Re: [PATCH v2 00/13] Dynamic Kernel Stacks

All of lore.kernel.org
 help / color / mirror / Atom feed

From: "David Hildenbrand (Arm)" <david@kernel.org>
To: Zach O'Keefe <zokeefe@google.com>, Thomas Gleixner <tglx@kernel.org>
Cc: Dave Hansen <dave.hansen@intel.com>,
	"H. Peter Anvin" <hpa@zytor.com>,
	David Stevens <stevensd@google.com>,
	Pasha Tatashin <pasha.tatashin@soleen.com>,
	Linus Walleij <linus.walleij@linaro.org>,
	Will Deacon <willdeacon@google.com>,
	Quentin Perret <qperret@google.com>,
	Ingo Molnar <mingo@redhat.com>, Borislav Petkov <bp@alien8.de>,
	Dave Hansen <dave.hansen@linux.intel.com>,
	x86@kernel.org, Andy Lutomirski <luto@kernel.org>,
	Xin Li <xin@zytor.com>, Peter Zijlstra <peterz@infradead.org>,
	Andrew Morton <akpm@linux-foundation.org>,
	Lorenzo Stoakes <ljs@kernel.org>,
	"Liam R. Howlett" <Liam.Howlett@oracle.com>,
	Vlastimil Babka <vbabka@kernel.org>,
	Mike Rapoport <rppt@kernel.org>,
	Suren Baghdasaryan <surenb@google.com>,
	Michal Hocko <mhocko@suse.com>,
	Uladzislau Rezki <urezki@gmail.com>, Kees Cook <kees@kernel.org>,
	linux-kernel@vger.kernel.org, linux-mm@kvack.org,
	Matthew Wilcox <willy@infradead.org>
Subject: Re: [PATCH v2 00/13] Dynamic Kernel Stacks
Date: Tue, 23 Jun 2026 09:50:00 +0200	[thread overview]
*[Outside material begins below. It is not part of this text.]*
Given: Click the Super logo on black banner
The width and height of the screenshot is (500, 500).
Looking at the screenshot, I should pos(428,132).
Message-ID: <d4926c7a-32e4-498d-be6c-ab2969c8f672@kernel.org> (raw)
In-Reply-To: <CAAa6QmSeq8bbckyJk_5HFagsHfS5SXbG4y6Y-Py66eYLgvjcUg@mail.gmail.com>

On 6/23/26 01:00, Zach O'Keefe wrote:
> On Sat, Jun 20, 2026 at 4:34 PM Thomas Gleixner <tglx@kernel.org> wrote:
> 
> Thomas, thanks for taking the time, as always, for such a thoughtful response.
> 
>> On Sat, Jun 20 2026 at 12:33, Zach O'Keefe wrote:
>>>
>>> Ya, that's my concern as well, as I don't have a good intuition for
>>> how perf critical kernel #PF is for real workloads. If this is your
>>> primary concern, I'll take that as a _good_ thing ; i.e. there's
>>> nothing architecturally stopping us from doing this downgrade safely.
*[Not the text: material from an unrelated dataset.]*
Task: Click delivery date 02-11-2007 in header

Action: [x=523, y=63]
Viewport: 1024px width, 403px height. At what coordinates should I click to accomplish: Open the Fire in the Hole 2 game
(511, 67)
>>> We'll still need the analysis, but that can be a later stage -- we're
>>> more than happy to get this data for all.
>>
>> No. That's not a later stage optional requirement.
>>
>> You have a PoC which works for you otherwise you wouldn't have posted
>> it. So you can trivially microbenchmark the costs of the
>> up/downgrade. And that's critical information for us but also for
>> you. If the costs are significant then you really have to think about
>> the tradeoffs.
>>
>> Care to read Documentation/process/* carefully? It applies to you as it
>> applies to anyone else.
>>
>>>
>>> This is actually the most understood aspect. With O(100B) active tasks
>>> fleetwide at any point, it only takes an average savings of O(10KiB)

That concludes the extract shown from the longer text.